Later, a cricket comes to study my notes for this post. Impossible to feel dislike or fear when it is simply being itself.


Day 6. Understanding

I wake with a shaft of anger leaving me. So quick, it’s gone before I fully register it. Who knows what it signified?

As I drift between sleep and wakefulness, the voice of an indigenous Australian woman I once met says, “It’s time to adopt your true home.” A strange oxymoron, I think, as a true home surely doesn’t need adopting. Perhaps that voice from the Dreaming simply refers to home as a state of mind?

It occurs to me that the rainbow of emotions is part of being human. A serene mind is comfortable with them all.
Stretches, meditation. Today the silent time is full of images of flow.
Serenity, I see, cannot exist in an unmoving state. It would become stagnant and lose its very nature.
When we are serene we allow our emotions to flow: to be acknowledged, and acted on appropriately when needed.

The desire to hold on to any emotion is an attempt to halt the flow of life. It is an impossible task that simply creates pain in the body and mind. If an emotion endures it is because it is born again in every moment of time. We live in the flow.

Day 7. Free from distractions (nearly)

I wake at dawn and walk through rocky, sparse gardens. Even this early, the bees are crowding around dainty pink flowers and dusty lavender spikes. The air  is humid as the sea gives up some of its reserves.

I place a clear quartz crystal in a bowl of spring water on the highest rock and watch it shine in the light of the rising sun, a lens capturing the magic of the new day.

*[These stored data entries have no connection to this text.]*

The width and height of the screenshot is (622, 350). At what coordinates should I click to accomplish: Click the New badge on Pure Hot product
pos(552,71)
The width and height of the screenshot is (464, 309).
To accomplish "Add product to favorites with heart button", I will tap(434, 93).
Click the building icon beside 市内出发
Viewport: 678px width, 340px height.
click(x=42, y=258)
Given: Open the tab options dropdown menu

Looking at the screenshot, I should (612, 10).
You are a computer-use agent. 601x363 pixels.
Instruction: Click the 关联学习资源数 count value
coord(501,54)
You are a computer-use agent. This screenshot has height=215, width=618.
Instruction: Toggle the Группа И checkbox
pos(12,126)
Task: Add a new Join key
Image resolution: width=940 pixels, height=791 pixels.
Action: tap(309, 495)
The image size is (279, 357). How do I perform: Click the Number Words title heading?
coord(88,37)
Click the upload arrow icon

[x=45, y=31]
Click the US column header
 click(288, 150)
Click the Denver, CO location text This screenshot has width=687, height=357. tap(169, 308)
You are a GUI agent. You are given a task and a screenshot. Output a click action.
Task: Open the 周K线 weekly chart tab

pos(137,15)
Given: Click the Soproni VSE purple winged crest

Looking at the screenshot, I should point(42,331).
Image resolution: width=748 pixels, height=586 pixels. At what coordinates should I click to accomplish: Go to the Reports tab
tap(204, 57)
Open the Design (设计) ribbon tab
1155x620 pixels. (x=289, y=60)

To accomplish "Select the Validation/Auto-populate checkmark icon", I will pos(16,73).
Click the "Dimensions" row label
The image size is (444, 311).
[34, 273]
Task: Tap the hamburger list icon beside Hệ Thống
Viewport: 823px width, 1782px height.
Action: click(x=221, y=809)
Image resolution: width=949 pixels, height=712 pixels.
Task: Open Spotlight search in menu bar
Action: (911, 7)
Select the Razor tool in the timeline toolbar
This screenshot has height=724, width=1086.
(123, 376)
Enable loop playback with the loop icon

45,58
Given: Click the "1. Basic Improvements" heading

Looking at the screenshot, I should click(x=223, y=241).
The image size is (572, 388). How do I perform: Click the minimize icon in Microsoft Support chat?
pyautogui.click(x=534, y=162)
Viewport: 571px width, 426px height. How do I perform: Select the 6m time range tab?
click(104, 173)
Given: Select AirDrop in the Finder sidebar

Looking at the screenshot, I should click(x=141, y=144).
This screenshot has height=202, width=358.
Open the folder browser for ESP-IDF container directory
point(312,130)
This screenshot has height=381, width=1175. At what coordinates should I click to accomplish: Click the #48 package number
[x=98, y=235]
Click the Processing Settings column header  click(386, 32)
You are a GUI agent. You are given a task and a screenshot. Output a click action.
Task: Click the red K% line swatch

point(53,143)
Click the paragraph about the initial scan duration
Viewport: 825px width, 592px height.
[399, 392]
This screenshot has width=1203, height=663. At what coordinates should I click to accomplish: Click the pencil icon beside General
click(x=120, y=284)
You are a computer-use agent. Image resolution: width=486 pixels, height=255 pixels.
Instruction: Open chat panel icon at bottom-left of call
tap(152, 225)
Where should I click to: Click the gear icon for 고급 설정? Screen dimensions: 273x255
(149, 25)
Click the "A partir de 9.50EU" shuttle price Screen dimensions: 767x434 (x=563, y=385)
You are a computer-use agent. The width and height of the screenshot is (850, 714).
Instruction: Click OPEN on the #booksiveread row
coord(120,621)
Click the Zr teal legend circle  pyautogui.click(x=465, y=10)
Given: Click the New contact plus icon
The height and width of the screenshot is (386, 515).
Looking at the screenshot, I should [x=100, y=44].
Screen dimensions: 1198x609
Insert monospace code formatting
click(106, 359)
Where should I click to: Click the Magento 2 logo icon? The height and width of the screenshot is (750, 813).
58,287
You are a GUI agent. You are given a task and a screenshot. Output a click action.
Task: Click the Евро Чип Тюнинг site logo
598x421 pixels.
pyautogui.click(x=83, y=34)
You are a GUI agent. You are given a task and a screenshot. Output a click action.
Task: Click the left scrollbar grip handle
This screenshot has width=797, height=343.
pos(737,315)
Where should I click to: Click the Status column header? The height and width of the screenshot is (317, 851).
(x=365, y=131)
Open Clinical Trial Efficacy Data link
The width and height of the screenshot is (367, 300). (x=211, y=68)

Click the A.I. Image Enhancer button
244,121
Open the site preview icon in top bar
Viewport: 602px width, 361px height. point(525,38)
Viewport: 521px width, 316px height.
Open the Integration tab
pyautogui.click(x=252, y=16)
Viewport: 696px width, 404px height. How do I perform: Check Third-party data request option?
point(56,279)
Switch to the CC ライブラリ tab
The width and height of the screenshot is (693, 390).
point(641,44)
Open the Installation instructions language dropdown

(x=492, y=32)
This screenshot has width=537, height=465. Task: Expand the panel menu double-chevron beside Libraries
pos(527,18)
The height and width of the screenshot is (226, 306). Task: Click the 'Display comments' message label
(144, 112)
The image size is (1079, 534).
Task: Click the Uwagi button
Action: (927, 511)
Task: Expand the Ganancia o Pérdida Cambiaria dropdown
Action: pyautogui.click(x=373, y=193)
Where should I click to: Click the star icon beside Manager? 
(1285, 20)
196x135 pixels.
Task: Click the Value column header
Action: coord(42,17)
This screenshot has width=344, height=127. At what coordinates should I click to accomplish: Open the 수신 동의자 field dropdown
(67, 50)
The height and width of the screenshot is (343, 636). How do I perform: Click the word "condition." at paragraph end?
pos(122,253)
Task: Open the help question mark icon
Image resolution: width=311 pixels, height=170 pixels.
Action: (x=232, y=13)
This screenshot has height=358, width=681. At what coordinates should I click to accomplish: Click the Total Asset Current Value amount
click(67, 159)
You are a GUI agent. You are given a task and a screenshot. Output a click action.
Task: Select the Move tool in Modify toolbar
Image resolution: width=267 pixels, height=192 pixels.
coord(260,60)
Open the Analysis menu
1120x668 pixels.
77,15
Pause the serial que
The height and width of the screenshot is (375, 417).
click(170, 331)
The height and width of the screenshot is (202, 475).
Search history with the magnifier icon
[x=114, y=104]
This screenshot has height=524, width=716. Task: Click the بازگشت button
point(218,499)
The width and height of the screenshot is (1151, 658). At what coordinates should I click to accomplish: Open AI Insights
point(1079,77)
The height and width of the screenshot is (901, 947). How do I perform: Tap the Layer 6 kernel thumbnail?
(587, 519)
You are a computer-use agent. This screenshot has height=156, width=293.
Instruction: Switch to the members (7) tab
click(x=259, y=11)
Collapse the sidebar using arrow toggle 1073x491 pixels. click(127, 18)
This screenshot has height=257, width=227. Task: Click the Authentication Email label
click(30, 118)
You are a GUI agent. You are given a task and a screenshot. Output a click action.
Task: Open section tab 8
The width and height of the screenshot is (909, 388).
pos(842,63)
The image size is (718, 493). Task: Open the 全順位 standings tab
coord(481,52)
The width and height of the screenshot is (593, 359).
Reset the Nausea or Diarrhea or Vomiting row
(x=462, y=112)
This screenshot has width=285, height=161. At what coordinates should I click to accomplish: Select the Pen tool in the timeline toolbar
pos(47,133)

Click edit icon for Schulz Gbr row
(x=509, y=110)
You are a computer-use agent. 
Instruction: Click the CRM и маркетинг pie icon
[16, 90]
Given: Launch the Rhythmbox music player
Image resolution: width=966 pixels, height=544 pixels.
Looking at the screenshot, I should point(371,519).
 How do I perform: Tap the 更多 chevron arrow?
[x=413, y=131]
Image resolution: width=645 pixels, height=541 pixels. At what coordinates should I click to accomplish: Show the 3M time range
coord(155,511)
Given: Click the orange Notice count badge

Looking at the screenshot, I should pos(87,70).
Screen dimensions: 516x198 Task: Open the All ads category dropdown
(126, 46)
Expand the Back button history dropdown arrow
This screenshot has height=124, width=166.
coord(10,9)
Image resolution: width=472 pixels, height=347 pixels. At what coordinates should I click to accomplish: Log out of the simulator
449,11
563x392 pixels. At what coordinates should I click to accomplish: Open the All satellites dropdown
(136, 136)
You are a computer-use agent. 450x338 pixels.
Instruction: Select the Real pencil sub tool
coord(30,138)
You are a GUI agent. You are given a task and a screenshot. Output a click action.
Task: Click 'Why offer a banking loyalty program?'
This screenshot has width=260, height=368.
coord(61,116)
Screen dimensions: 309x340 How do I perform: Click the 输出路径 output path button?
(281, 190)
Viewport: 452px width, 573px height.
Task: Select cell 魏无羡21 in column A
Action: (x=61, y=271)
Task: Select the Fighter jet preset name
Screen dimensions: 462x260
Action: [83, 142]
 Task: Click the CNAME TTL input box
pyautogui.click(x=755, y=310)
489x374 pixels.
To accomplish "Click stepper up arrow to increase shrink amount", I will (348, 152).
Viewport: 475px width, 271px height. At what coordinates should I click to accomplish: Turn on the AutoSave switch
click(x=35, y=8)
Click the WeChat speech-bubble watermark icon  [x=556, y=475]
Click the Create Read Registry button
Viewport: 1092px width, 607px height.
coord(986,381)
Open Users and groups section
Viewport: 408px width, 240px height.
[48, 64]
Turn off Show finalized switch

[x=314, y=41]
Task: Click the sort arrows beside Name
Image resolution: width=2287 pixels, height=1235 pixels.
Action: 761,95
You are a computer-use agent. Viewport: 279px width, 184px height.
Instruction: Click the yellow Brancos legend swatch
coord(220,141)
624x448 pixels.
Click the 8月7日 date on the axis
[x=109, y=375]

Stretches. Meditation. I listen to my breathing and hear the words that I’m focusing on within the sound of each breath: “I am… serene.”

And for uncounted moments it becomes true. I am part of the air: weightless, drifting. Pure consciousness. Here and everywhere. Nothing has an emotional charge. It simply is.

Day 8. Homecoming

Pack. Tidy. Leave.

In the airport I fit in 15 minutes of meditation amid the noise of passengers waiting for their flights. On the flight home I ponder on this week of ‘Serene’. What effect has it had on me?

It has helped me become aware of the countless emotions that are present in any day.

I have learnt to be much less attached to these emotions, allowing them to flow, and go.

Curiously, during this week I have not had a single insect bite. Not one. This is highly unusual for me. There could be several reasons. However, it seems that while my mind has been less ‘bugged’ by thoughts, my body has been unbothered by them too.

And in the lightest of ways, ‘serene’ has become a new favourite word to meditate upon.